Posted November 30, 2010 at 2:55 PM

The Embryo Donation frontier

filed under: embryo, trying, talking

As I begin exploring the area of embryo adoption for the Choice Mom community, I am finding partners in the area who can talk us through the wide open frontier it seems to be right now. Here are my notes from one recent conversation.

I spoke with Bonnie Bernard M.Ed., Cincinnati-based founder of Embryos Alive, who works with women around the country who are in search of frozen embryos with which to start their families.

She's been involved in the field for seven years, and sees the provision of frozen embryos from IVF procedures to waiting wombs (my term) as one of "God's blessings." Sometimes high-quality embryos don't implant successfully. Sometimes lower grade ones do, she reports. She works with single women, even those living overseas, to find a match with a clinic that has embryos in storage that have been made available for adoption, but considers it God's work how it unfolds.

In 2005, the FDA -- the only regulatory body overseeing the industry -- changed its requirements. Now gametes from the successful IVFs of infertile couples are being implanted in women. Many of those biological parents never thought at the time about donating their remaining embryos; their clinics did not require these patients to repeat STD and infectious disease blood work. The 2005 guidelines suggest screening three months after retrieval, which is routinely done for paid egg and sperm donors.

Bonnie says the hundreds of clinics she works with often interpret the guidelines differently. One clinic might require biological parents to repeat blood work. Another might suggest that -- with an informed discussion and consult with their patients, documentation and a waiver of additional physicals, blood work or other guidelines -- the embryos can be placed for donation if the paperwork is placed in the adopter's file. Bonnie's belief is that it is best for clinics to decide on the protocol they want to use. She also suspects that an embryo's status is not likely to change after the original bloodwork was done.

Another complication: Bonnie matches embryos with recipients. But since the recipient should be entitled to go to her own clinic for transfer, and there are more than 1,000 qualified clinics in the U.S., many of those clinics have never done a frozen embryo transfer (FET) with donor embryos, or worked with Embryos Alive. Bonnie finds about one clinic every few months that does not have an in-house protocol in place to receive donated embryos.

Embryos Alive requests the embryology report, blood tests and results, physicals, determination of eligibility, along with the embryo grading system and thaw protocols. But obtaining the donor records is time consuming, especially when handwritten records arrive and are illegible. Bonnie would much prefer a standardized format for documenting embryology reports. Even the grading systems for embryo quality differ -- "1" might mean excellent quality at one clinic, while at another the same meaning is graded "4." Others grade the embryos from A to F. So, the paperwork takes time to get clarified and complete.

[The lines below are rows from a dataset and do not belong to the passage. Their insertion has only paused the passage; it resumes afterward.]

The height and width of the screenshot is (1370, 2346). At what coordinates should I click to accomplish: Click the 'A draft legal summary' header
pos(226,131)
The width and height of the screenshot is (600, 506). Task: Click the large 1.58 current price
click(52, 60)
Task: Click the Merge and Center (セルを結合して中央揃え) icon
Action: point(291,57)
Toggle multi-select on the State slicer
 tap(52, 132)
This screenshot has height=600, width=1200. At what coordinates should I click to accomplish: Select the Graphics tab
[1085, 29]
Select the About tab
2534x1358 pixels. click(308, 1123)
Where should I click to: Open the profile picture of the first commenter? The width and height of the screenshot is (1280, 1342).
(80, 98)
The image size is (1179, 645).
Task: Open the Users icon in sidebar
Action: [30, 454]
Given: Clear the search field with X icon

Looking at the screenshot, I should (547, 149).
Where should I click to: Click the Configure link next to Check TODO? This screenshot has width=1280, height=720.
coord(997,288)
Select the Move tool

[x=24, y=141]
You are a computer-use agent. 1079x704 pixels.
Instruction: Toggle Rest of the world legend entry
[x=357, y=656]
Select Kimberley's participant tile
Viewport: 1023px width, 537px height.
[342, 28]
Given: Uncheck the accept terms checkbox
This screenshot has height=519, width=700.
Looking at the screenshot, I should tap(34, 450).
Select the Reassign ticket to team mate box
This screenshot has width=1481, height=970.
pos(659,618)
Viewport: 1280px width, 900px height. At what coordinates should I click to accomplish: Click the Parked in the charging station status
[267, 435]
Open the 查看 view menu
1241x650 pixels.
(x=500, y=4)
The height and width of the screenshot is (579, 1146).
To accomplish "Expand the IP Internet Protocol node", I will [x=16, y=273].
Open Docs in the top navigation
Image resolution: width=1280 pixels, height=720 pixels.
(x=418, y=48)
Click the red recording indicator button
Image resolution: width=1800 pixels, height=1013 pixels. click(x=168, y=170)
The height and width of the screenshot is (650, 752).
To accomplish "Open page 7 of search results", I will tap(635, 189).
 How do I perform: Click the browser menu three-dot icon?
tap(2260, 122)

Unlike traditional adoption, there is no home study requirement for the recipient of embryo donation. Many donors and recipients might not receive counseling about how they or the children might feel about this unique adoption process years down the road. Embryos Alive offers a list of fertility and adoption counselors on her website and in her informational packets. She also offers a closed support group option for donors whose embryos have resulted in a baby (embiedonorsupport@yahoogroups.com), but few have joined yet. Bonnie's website provides other resources.

The oldest child conceived through Embryos Alive is now six years old, so it's a new enough field that we can't see what the parallels might be to those families who have made open adoption and open-identity donation more popular options. Will offspring eventually want to ask questions of the biological donors? Will the donors eventually, as their own children of embryo transfer grow into adulthood, wish they could have connection with the full "siblings" essentially placed for adoption with another family?

With these questions in mind, Embryos Alive advocates honesty and openness, and encourages the use of the Donor Sibling Registry. Stay tuned to the "embryo" keyword on ChoiceMoms.org for more on this topic.

This is uncharted territory, much as sperm donation was 30 years ago. For now, Bonnie is amiably rolling with all of it.

-- Mikki

What questions do you have about embryo donation that we can discuss on ChoiceMoms.org?